Décio Pignatari argumenta que a música
sem-versista nasce com a poesia concreta. O metrônomo do passado e,
depois, o versolibrismo das primeiras décadas do século 20,
canonizado precocemente, já não mais respondiam às necessidades de
expressão do movimento. Pedra Habitada não marca passo em nenhuma
espécie de anacronismo, o que seria o caso se repisasse tardiamente
a idéia de que o ciclo histórico do verso está encerrado. Por outro
lado, não se pode afirmar que seus poemas são estruturados ao redor
desse verso livre modernista que a maioria pratica ainda
imperitamente, sem fazer vacilar suas contradições e possibilidades
constitutivas. Dir-se-ia que a liberdade da linguagem de Cândido
Rolim é potencializada nesta série de poemas sintáticos em que a
metáfora é sem fios (isto é, dispensa, por exemplo, a conjunção
como, e o é copulativo) e o fragmento transforma o sentido numa
sorte de saber derrisório, fronteiriço à aporia. A poesia que se lê
entre as capas de Pedra Habitada põe a descoberto um ritmo
indeterminado cujas modulações são dadas pelos cortes e pela sintaxe
elusiva, pontuada por indecidíveis jogos semânticos. Cada poema,
então, pode ser descrito como uma frase fraturada, meditada
inclusive de um ponto de vista espacial ou, ainda, como um enunciado
que se expande e ao mesmo tempo estanca, oscila, aqui e ali, de
maneira a mimetizar o périplo mesmo da leitura: interpretação cega,
tateante, engendrada pelo pente-fino insidioso da (pós) modernidade
e seu gesto de renúncia à eloqüência do “cálculo total” e que, em
contrapartida, esbarra, irônica, na quase intransitividade do
inacabado, do resíduo.
No entanto, em olho aquém 2 ,
paradoxalmente – mais do que em poemas como beijo, atavio e mesmo em
flauna, peça num estilo-cummings -, é que identifico tal música
sem-versista. Poema como alvo incerto, zona de deslizes operosos,
plaquetas tectônicas em sigilosa ruptura. Impossível ao leitor
apossar-se de “uma” interpretação forte, última. Ou, por outras,
esta metáfora de Wittgenstein: “(...) não existe uma ´última`
explicação. É o mesmo que dizer: nesta rua não existe uma última
casa; pode-se sempre construir uma nova.”

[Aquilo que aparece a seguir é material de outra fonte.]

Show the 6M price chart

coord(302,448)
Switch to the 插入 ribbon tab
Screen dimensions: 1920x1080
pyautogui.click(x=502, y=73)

A opção por essa dicção, a um tempo
lacunar e pregueada de metáforas-flash, convida-nos a uma
repaginação do conhecido (o entorno); percebemos a pesagem
meticulosa de palavras e sintagmas, as imagens tributárias de um
reino surdo: poesia antes da memória. Os poemas de Pedra Habitada
estão mais voltados para a representação da poesia como “mundo da
linguagem”. Neste sentido – e tão impertinente quanto necessária
talvez seja a seguinte aproximação -, Cândido Rolim parece a
princípio dialogar com uma figura mallarmeana, segundo a qual o
enunciante do poema é a linguagem ela mesma e não o poeta. Mas, é
forçoso cavoucar outras camadas de interpretação com vistas a tornar
a fruição estética mais plena. Assim, será razoável também minimizar
a pureza mallarmaica na entretela da poesia que nos ocupa,
entendê-la como um simples traço indicial, nem maior ou menor que
outros, e que, a rigor, não dá conta do essencial, como da mesma
forma não atrapalha; enfim, resulta rastro, marca de pegada em areia
luminosa. Adiante, quedará apagada por vento e onda. O que na
verdade importa destacar é a outra pureza entranhada ao livro de
Cândido Rolim. Vejamos, o autor de Un Coup de Dés, reza a anedota,
dizia fumar apenas para lançar um pouco de fumaça entre ele e o
mundo; aquele “sentido mais puro às palavras da tribo” do poeta
francês se resolve como progressiva elusão da “linguagem do mundo”.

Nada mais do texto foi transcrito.